#### Do this
Please list every line below that contains the word "Home", copying each one in full.

Rows of pointing data:
_ _ _
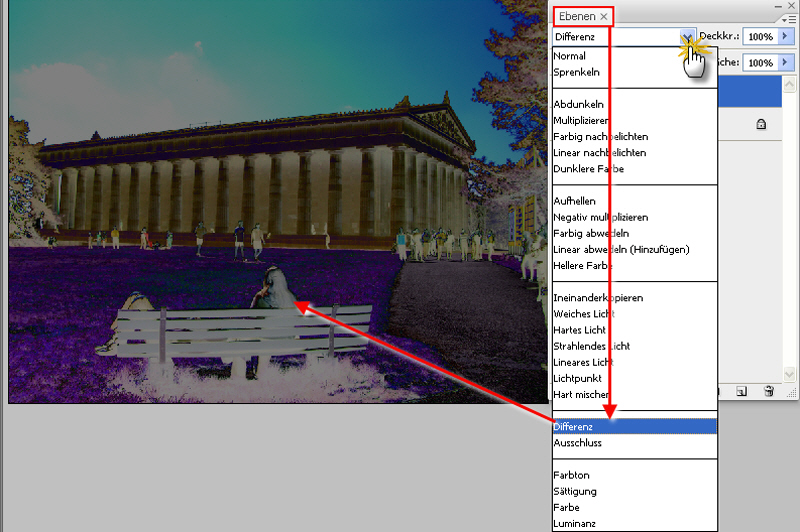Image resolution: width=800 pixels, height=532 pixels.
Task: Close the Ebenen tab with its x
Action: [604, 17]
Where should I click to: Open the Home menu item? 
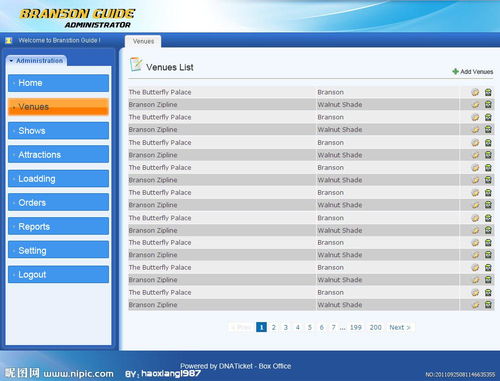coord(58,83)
_ _ _
#### Result for this task
Where should I click to: Open the Home menu item? 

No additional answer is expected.